Godot is the closest alternative to Unity.
Unreal is kind of a different beast on a different market, more complex and more geared towards big 3D games with high-end graphics.
Unity worked on consoles. Godot don't offer that.
Directly no but that's because its legally impossible to.
So a lot of services exist that'll do it for you, cheaper than unity pricing model yet (or you can do it yourself it just takes effort)
There's even a company created by the godot devs specifically to fill this void, and the profits go back to development
They have been at the right place at the right time.
Never heard of MonoGame but from what I see, it's much less noob-friendly, no editor etc. Looks too different
MonoGame/XNA used to be more relevant 10 years ago, but not so much any more (funnily enough, in large part because Unity ate their lunch).
It's still pretty relevant. Some of the biggest indie hits of the last several years used it (Stardew Valley, Celeste, Supergiant games pre-Hades).

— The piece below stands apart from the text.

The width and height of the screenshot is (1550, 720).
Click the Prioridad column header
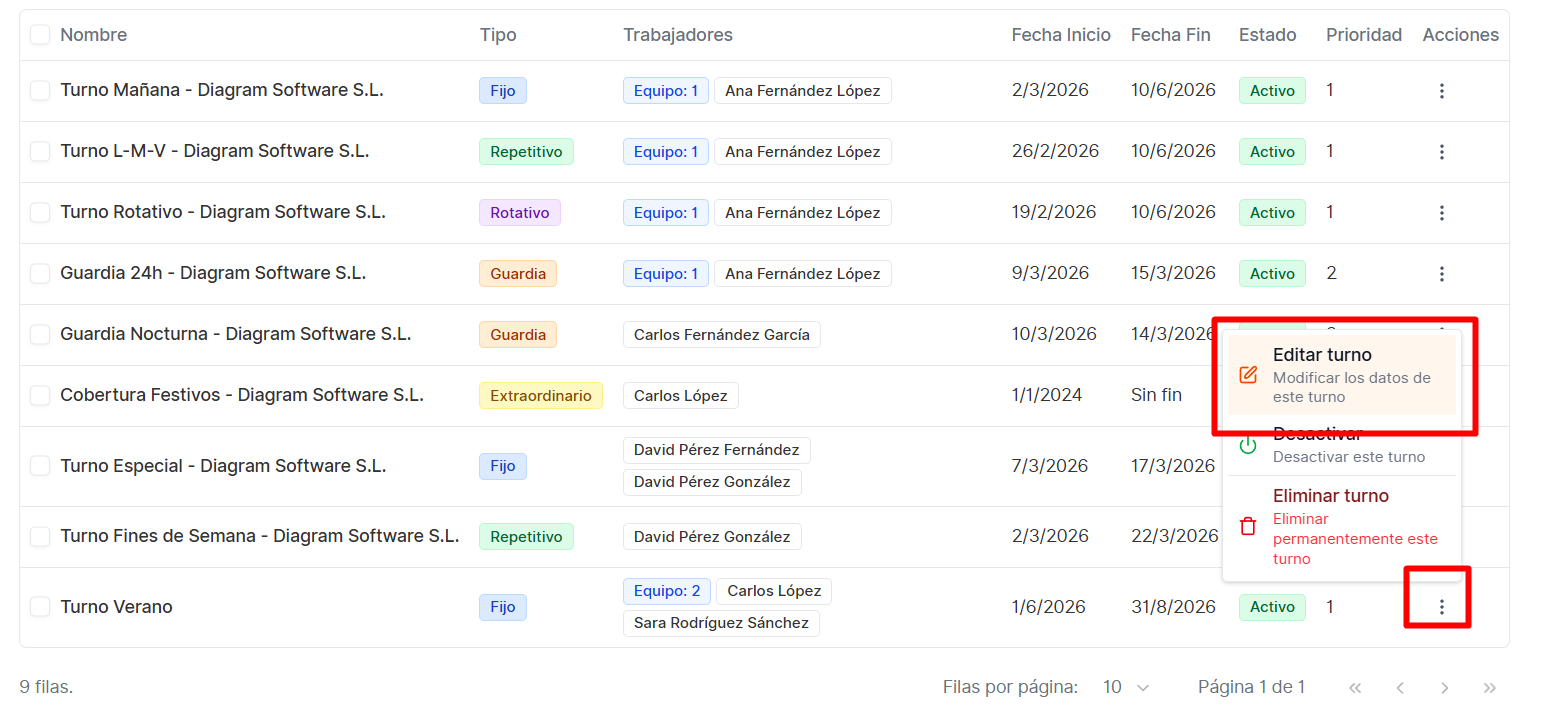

MonoGame is basically a continuation of Microsoft's XNA which was their engine for the Xbox 360 era. It supports the full Visual Studio (not "Code") so that's the environment you get.
MonoGame has the advantage of being used to ship a number of indie hits, though. ~~Supergiant still uses an in-house fork of it for their games, if I'm not mistaken~~ (ed. I guess they rewrote their engine for Hades).